Sunday, December 11, 2011

Counterparty Collections - Which Way Will They Go Next?

Counterparty prestige risk remains a multi-faceted problem and over the past few years institutions have had to advent it in stages. Since it is such a complicated issue to address institutions are increasingly seeing to vendors for solutions. The issues of gigantic data management, scalable technology infrastructure and industrialized prestige analytics have been looked at ad infinitum, however the modern accident has brought a renewed focus to the field and increasingly vendors are foremost the way with innovation and best practice.

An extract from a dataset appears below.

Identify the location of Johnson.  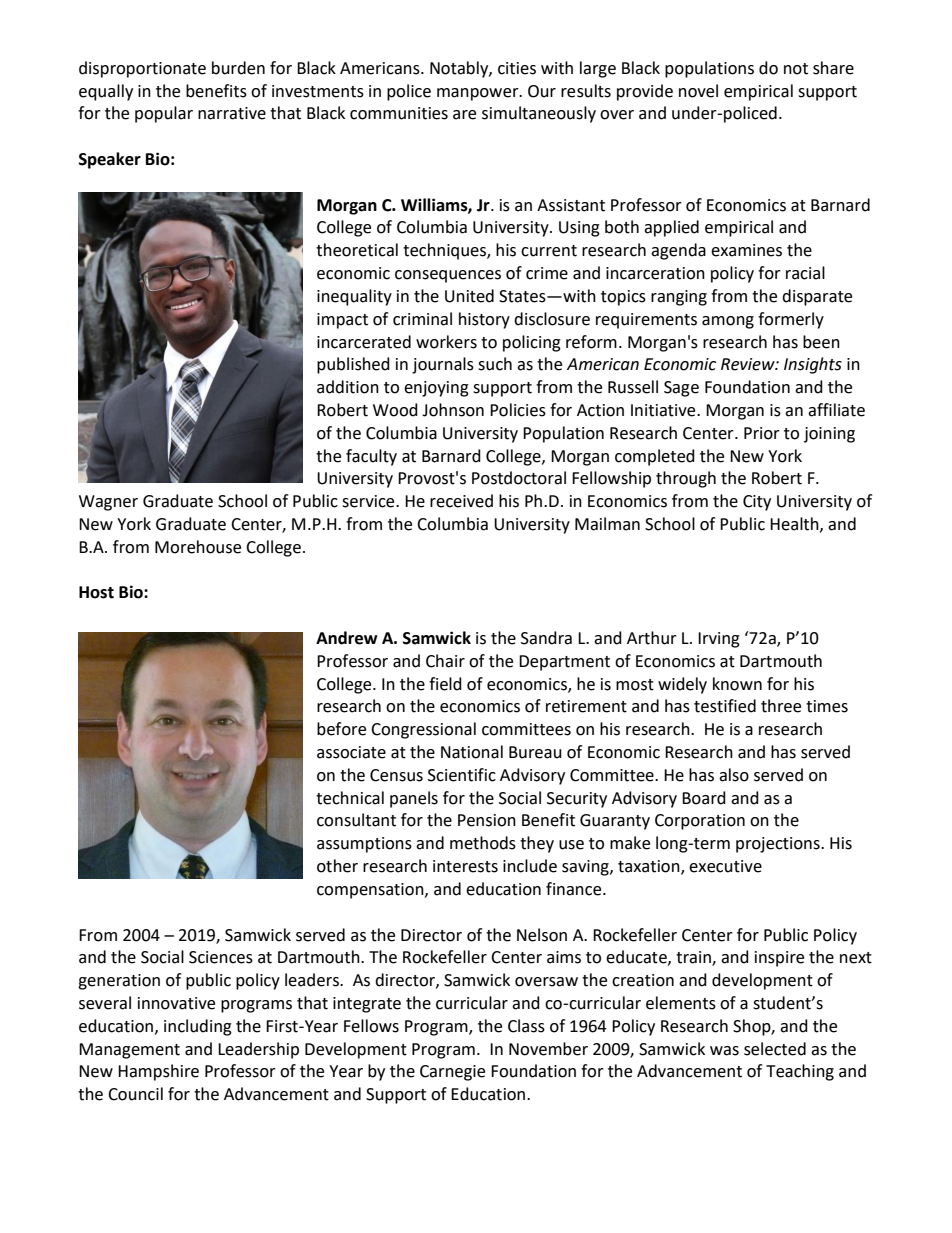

If you roll back the calendar a few years, you would return to an era where the retail/commercial banks addressed the problem from one angle and investment banks looked at it from a derivatives perspective. As the necessity to free up capital grew within the strongest of these institutions as a effect of an increase in consolidation, the business was introduced to innovative processes and increasingly the onus of responsibility was shifted onto senior management.

Collections

With this rise in capital requirements came changes to course and normal procedures for analysing counterparty risk management. As it matured, the management of counterparty risk moved towards a much more active role that included hedging. As responses to the accident in terms of dramatically increased capital requirements and needful responsibility for prestige value shifted, newly formed internal groups or third parties, all charged with the responsibility of pricing and managing counterparty risk for an organisation started to take greater control.

This increased need to free up capital coupled with the increase in capacity resulted in the hedging and pricing of counterparty prestige risk along with the hedging of hereafter exposure levels and capital reserves. This is turn allowed for an extensive increase in trading capacity with counterparties.

The hedging and pricing of counterparty prestige risk appealed to many, as it collapsed prestige risk management into the more mature and better understood market risk institution and it quickly became a very standard formula for incorporating the prestige variable into pricing models. Counterparties that had enough excellent debt to set-off against derivative exposures were specially selected. Instances where the bank owed the counterparty were particularly attractive, as those bonds yielded a higher return and could be marked up to face value in the event of default. The banks gained a distinct contentious advantage when they priced derivatives in this manner since the Cva reduced the unlikeness between what they saw as "risky" versus those that were deemed to be "risk-free", with minimal capital charge due to the hedge being replicated.

A few institutions determined transitioning as much of their prestige folder as potential into this market model, using bilateral set off wherever potential and the unilateral option model for all things else. The idea seemed uncostly at the time - but was it...?

With over 90% of corporate derivatives being simple interest rate and cross-currency swaps, using risky discounting for each stock type was for real credible at the time. Trades that were actively managed in this way were simply tagged and diverted from the support model. The extreme undoing for this model was that, under the close scrutiny of today, you would have the marginal price under the unilateral model being consistently higher than under the simulation model.

The other huge feebleness in this model was in the practicality of having each trading desk administrate prestige risk or be willing to exchange it to a central desk. The traders needed prestige expertise in increasing to knowledge of the markets they traded. As well as all of that, the systems being used had to be substantially upgraded. This raised flags of a dissimilar nature for firms, as they tried to make sense about exactly where prestige risk management responsibility should lie.

When the financial accident struck with all its vengeance, you could quickly see that firms that had an integrated advent to prestige risk management survived while those that had a fragmented advent struggled. Improving counterparty risk management processes is a global priority and the gap is ordinarily shrinking. For some banks the new accounting requirements have caused them to revisit the front-office market model with its known deficiencies, as a stop-gap measure. However, those firms are still struggling and increasingly they are turning to vendors to aid them in the implementation of complicated real-time Cva simulation.

But with many banks still trying to implement simulation models over all products, there are some who are flourishing. Holding portfolios where 80% of their counterparty risk falls into 20% of their business, they are regarding themselves with other items. Increased legislation such as Basel Iii are pushing these institutions on elements such as clearing but again, these will evolve as we move forward. And as they do move forward, those large dealers will need to more actively administrate their capital. Vendors are increasingly providing solutions that are transparent and cost-effective. Addressing the ever-changing landscape of counterparty range with solutions that meet security and responsibility levels for all parties is why today's vendors are uniquely positioned to impact everyone's future.

Counterparty Collections - Which Way Will They Go Next?